I am trying to calculate a 3D Function f on a large set of points, say a uniform cubic grid. Besides, the cubic grid points do not coincide with the mesh vertices where the Function f is defined. For example:

from dolfin import *
mesh1 = Mesh( meshfile) # A uniform mesh
V1 = FunctionSpace(mesh1, 'CG', 1)
f1 = Function(V1)
f1 = ... # Construct f1 (e.g. by solving a PDE based on mesh1)

mesh2 = UnitCube(100,100,100) # Geometrically, the unit cube domain is a subset of mesh1's domain

Now I want to calculate the values of f1 at all vertices of mesh2.

I know that I can either use interpolate function:

V2 = FunctionSpace(mesh2, ‘CG', 1)
f2 = interpolate(f1, V2)

Then f2.vector().array() gives me those values (although I understand that the order is not the same as the mesh vertices for the current version).

Or I can loop all vertices of mesh2 explicitly, and at each step invoke f1(x, y, z) to calculate at that vertex.

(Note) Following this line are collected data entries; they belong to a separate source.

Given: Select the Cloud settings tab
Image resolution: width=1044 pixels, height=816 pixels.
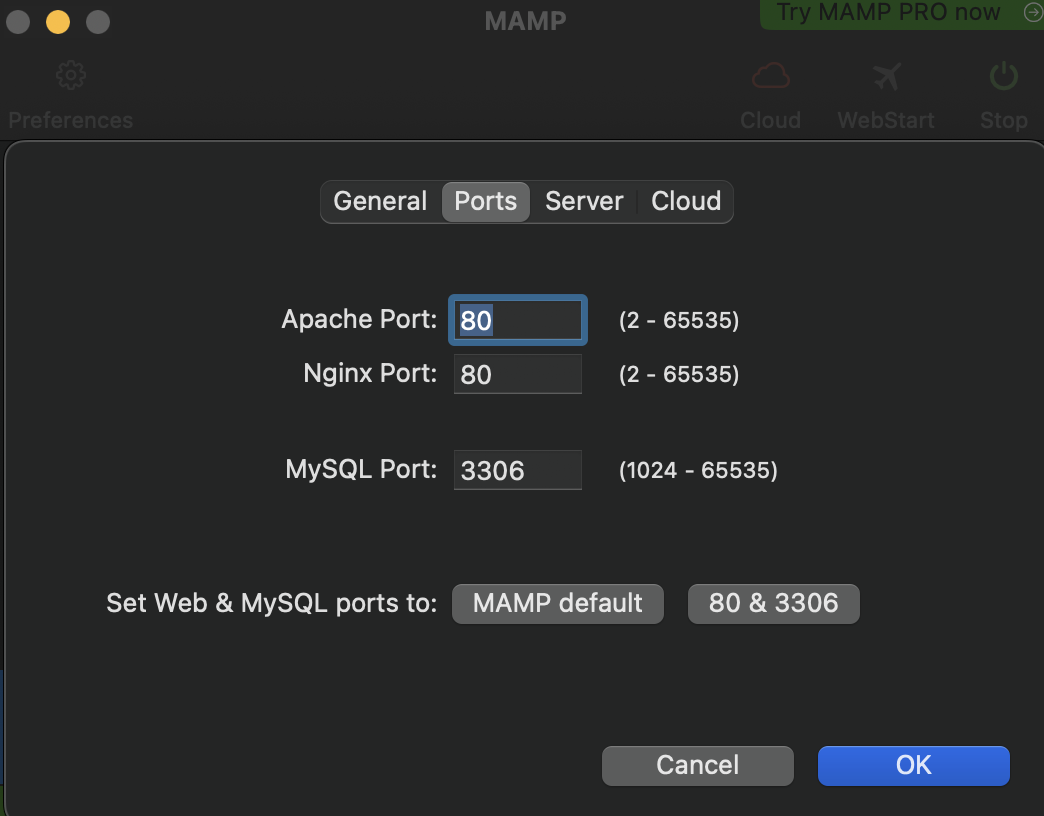Looking at the screenshot, I should pyautogui.click(x=686, y=201).
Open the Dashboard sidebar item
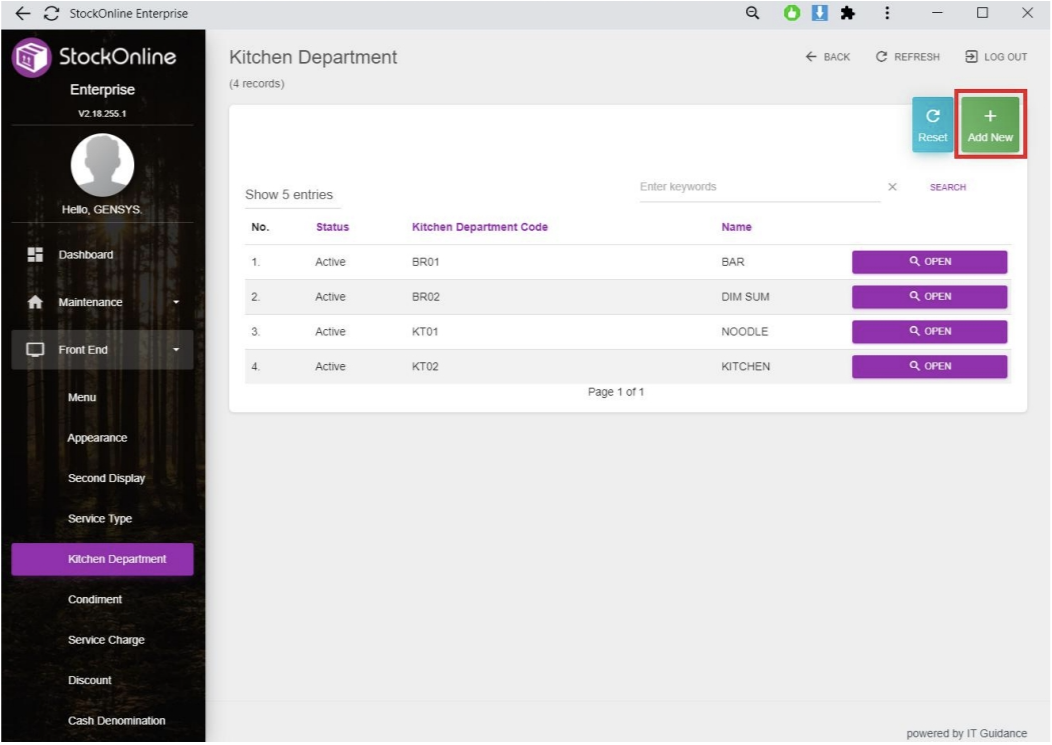Image resolution: width=1052 pixels, height=745 pixels. [85, 255]
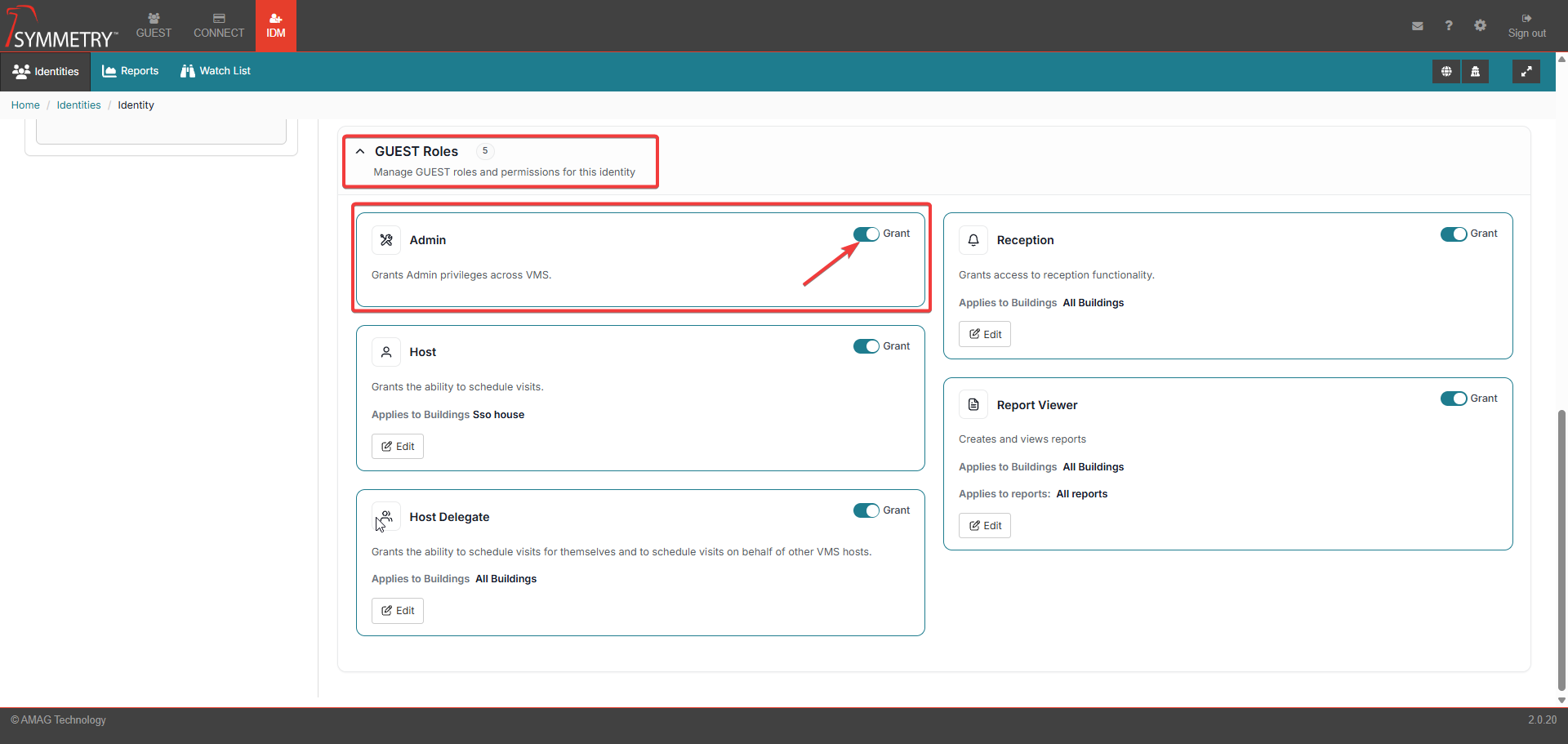This screenshot has height=744, width=1568.
Task: Click the Admin role tools icon
Action: pyautogui.click(x=386, y=240)
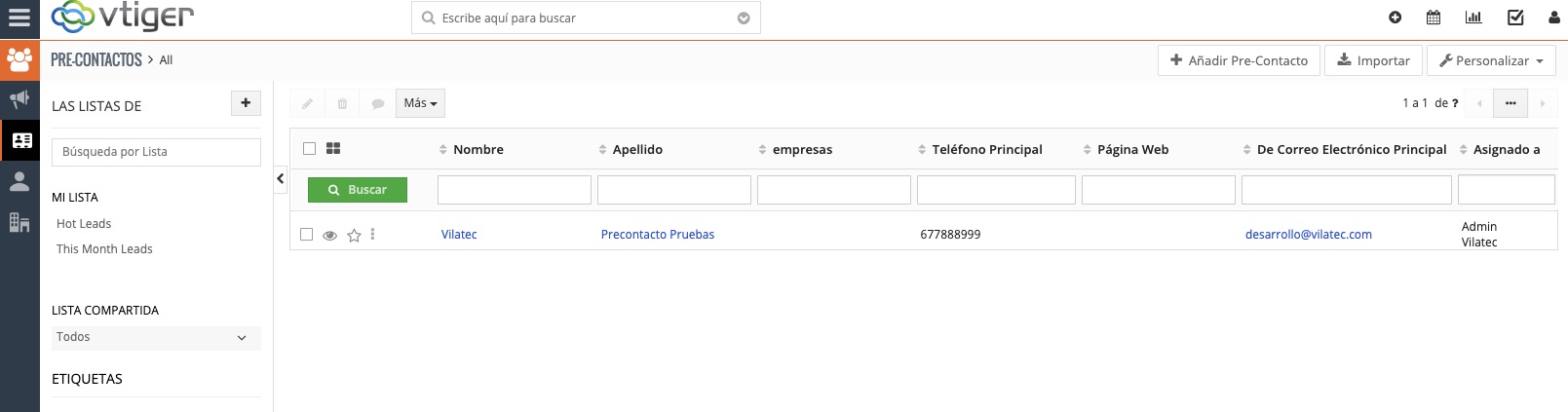
Task: Open the row's three-dot actions menu
Action: point(373,235)
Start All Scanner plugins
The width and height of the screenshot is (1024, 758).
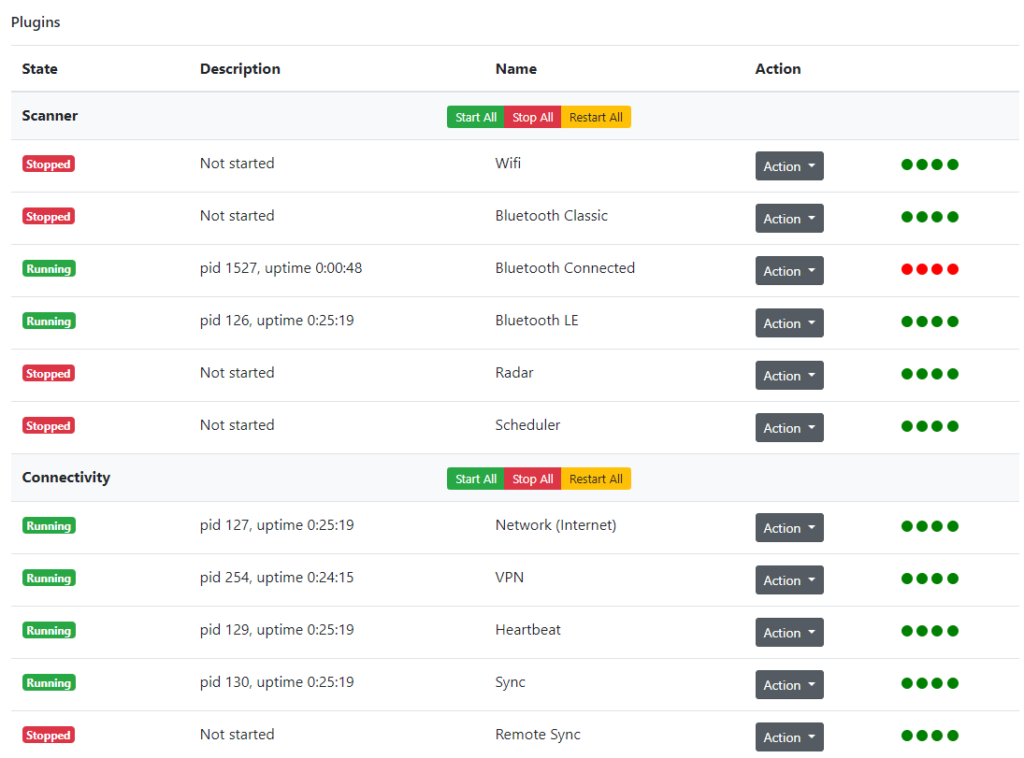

The problem is that both these two methods are very very costly, and the interpolate method is even more time consuming than the explicit loop. Does anybody know if there is a more efficient way to do this job?

Thanks a lot,


1 Answer 1


There will be non-negligible overhead when moving between meshes (some current developments will make this faster than it is now). You could first interpolate, then to evaluate vertex values efficiently use the function Function::compute_vertex_values. For spaces that are not continuous it can yield some unexpected results.